**** Records for this exercise

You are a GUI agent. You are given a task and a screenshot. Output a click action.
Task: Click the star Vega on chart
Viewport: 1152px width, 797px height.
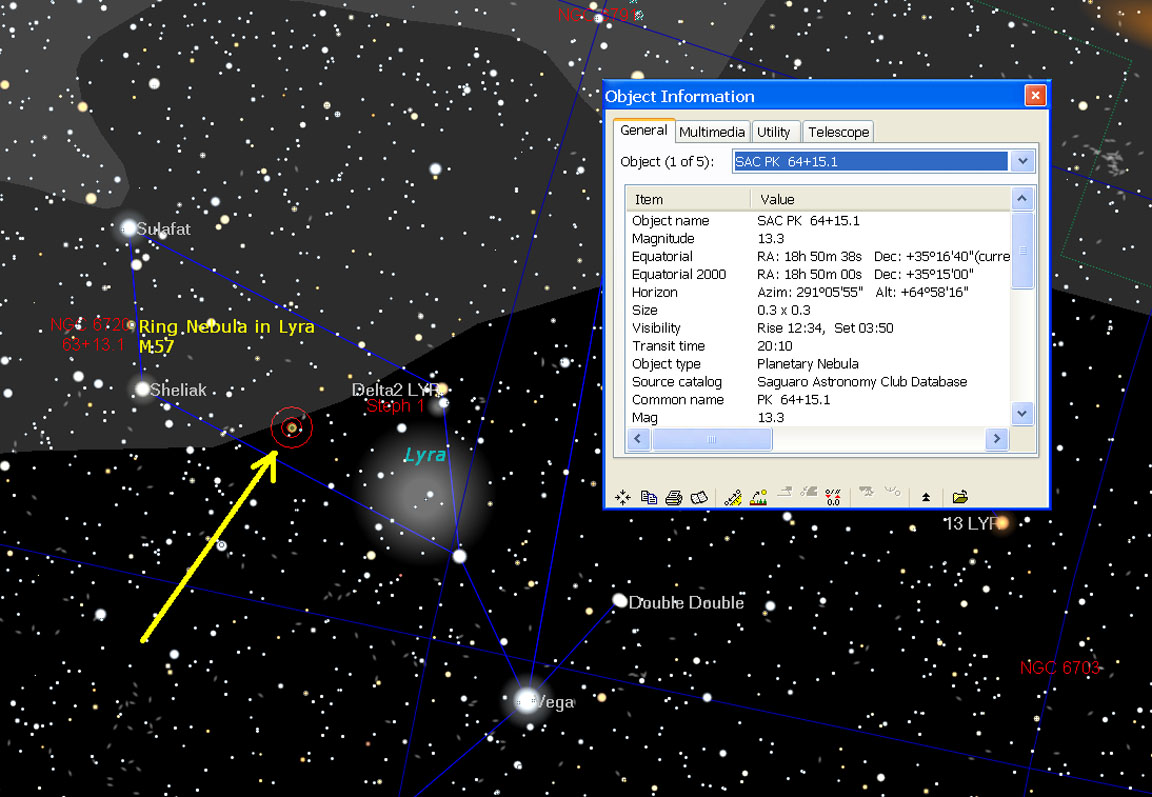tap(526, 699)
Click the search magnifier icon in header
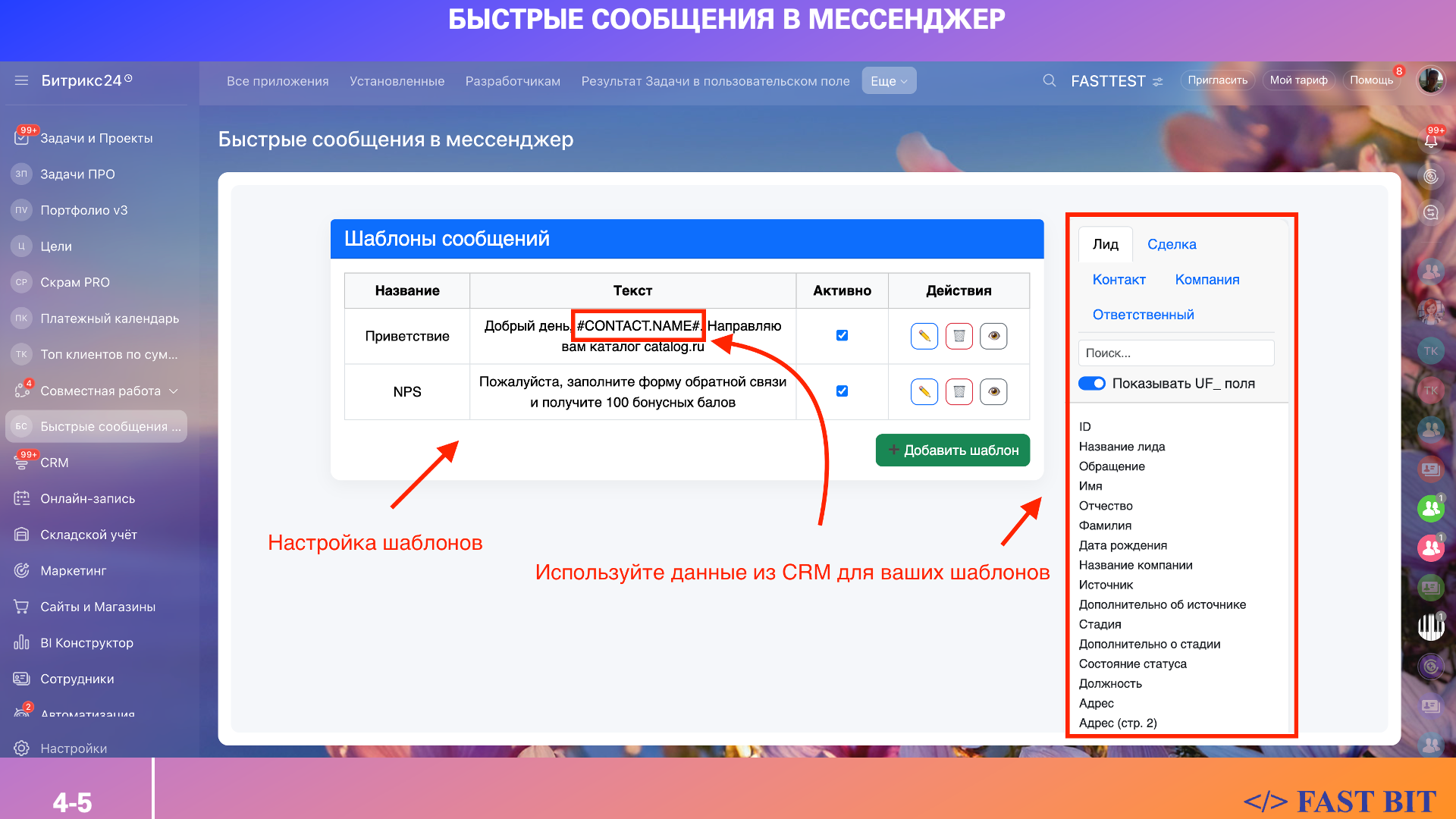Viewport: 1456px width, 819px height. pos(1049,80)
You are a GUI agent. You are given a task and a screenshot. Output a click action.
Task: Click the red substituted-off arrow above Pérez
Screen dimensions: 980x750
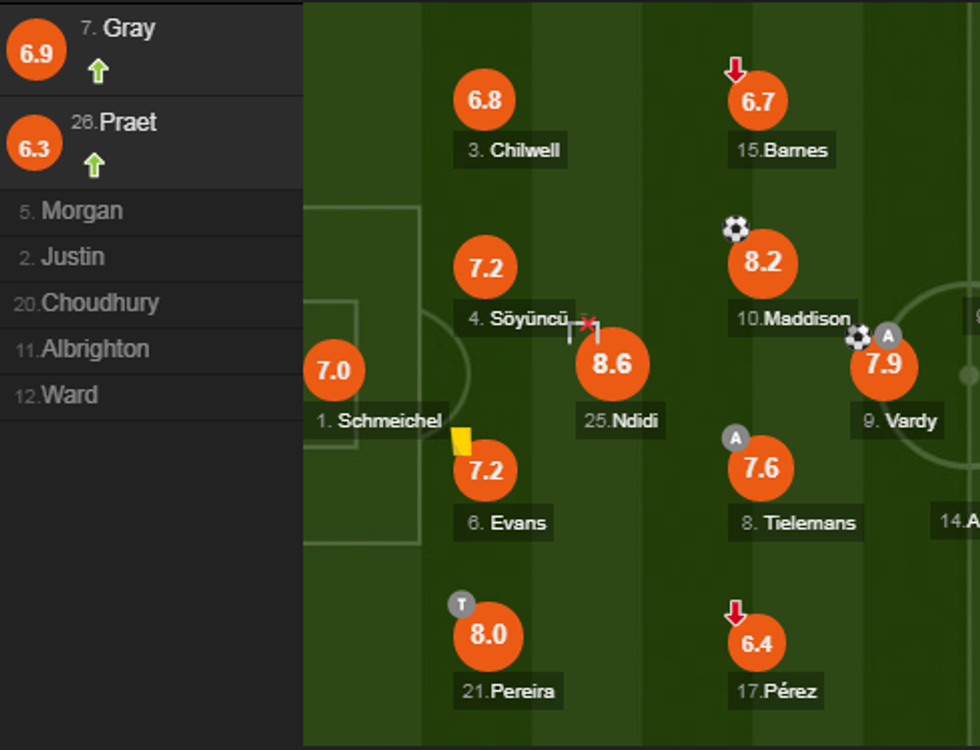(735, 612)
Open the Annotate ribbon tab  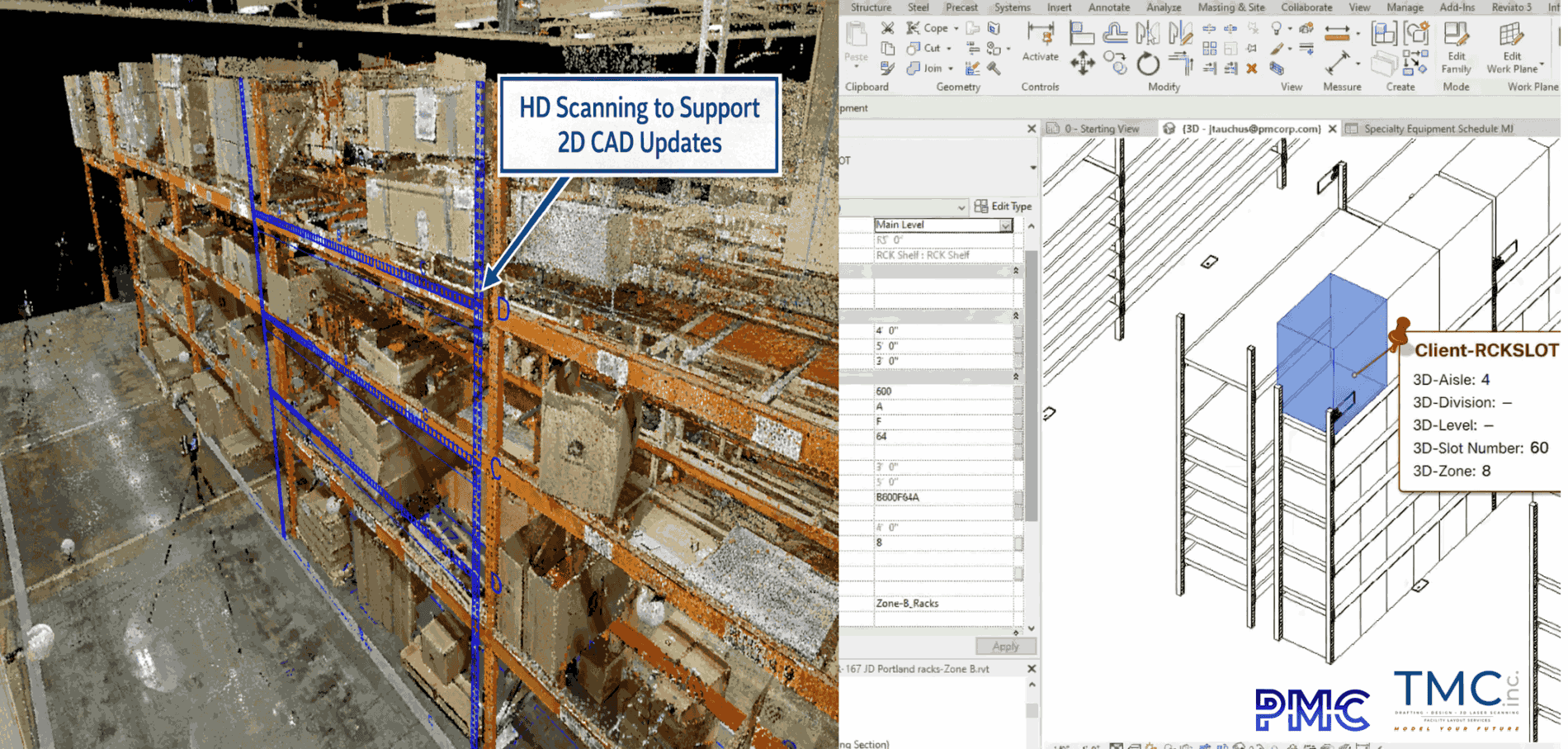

********

[Short task] In the listing above, rename "GUI agent" to "interface agent" and write out every line again with nothing else altered. Omit the pictures from your answer.

[Solution to this exercise]
You are a interface agent. You are given a task and a screenshot. Output a click action.
Task: Click the star Vega on chart
Viewport: 1152px width, 797px height.
tap(526, 699)
Click the search magnifier icon in header
Viewport: 1456px width, 819px height. pos(1049,80)
You are a interface agent. You are given a task and a screenshot. Output a click action.
Task: Click the red substituted-off arrow above Pérez
Screen dimensions: 980x750
(735, 612)
Open the Annotate ribbon tab  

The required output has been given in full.